The propulsion system of the Babur missile that Pakistan tested in 2005 definitely resembles that of the BGM-109 Tomahawk. After an initial launch by a solid-fuel booster, a cruise turbo fan engine cuts in, giving the Babur a speed of 880 kilometers per hour and a range of 500 kilometers. That Chinese assistance was a factor in developing the Babur's GPS- and INS-based guidance system is supported by its resemblance to the Chinese YJ-62 antiship cruise missile and the family resemblance of both missiles to the Tomahawk.

Technology Review: The Missiles of August--Part II

Bypassing the NMD - the Cruise Missile Proliferation Problem
 
.
IIRC, the Force report said that Babur was a dervative of a South African CM, with modifications and the like ofcourse. It had explicit details actually. Im really having a hard time finding it.
 
.
IIRC, the Force report said that Babur was a dervative of a South African CM, with modifications and the like ofcourse. It had explicit details actually. Im really having a hard time finding it.

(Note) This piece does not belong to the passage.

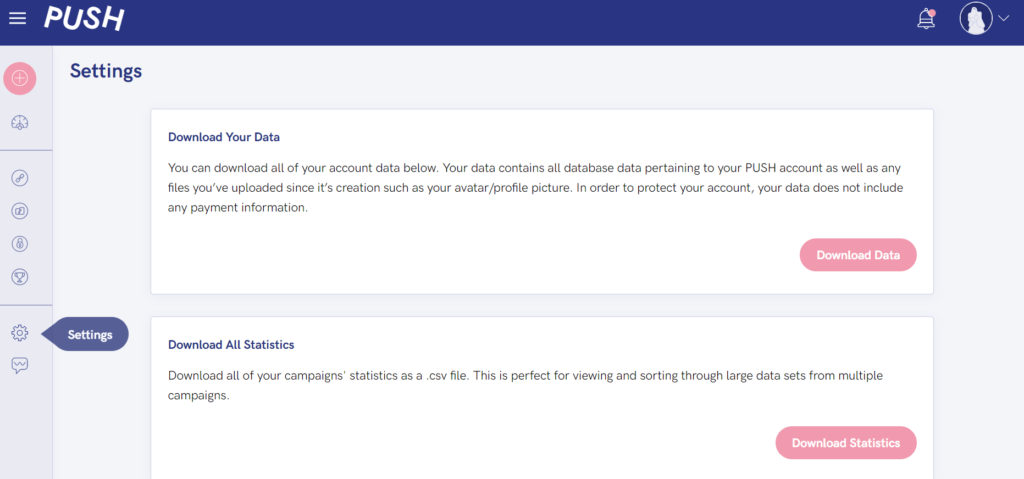Open the trophy icon in sidebar
The height and width of the screenshot is (479, 1024).
click(20, 277)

Malay, I don't know about the Force magazine, but here is a report by Jane's Defence weekly.

ANE'S DEFENCE WEEKLY - AUGUST 12, 2005


PAKISTAN TESTS CRUISE MISSILE

Robert Hewson, Editor, Jane's Air-Launched Weapons and
Andrew Koch JDW Bureau Chief
London and Washington, DC
Additional reporting by Farhan Bokhari
Islamabad, Pakistan

* The Pakistani Babur cruise missile seems to share several basic similarities with the US BGM-109 Tomahawk

* Pakistan's ultimate aim may be to field this weapon on its Agosta-class submarines

Pakistan has made public the first test launch of a new cruise missile system, the Babur (also known as the Hatf-VII), which was successfully flight-tested on 11 August. The launch is a significant step forward for its strategic arsenal.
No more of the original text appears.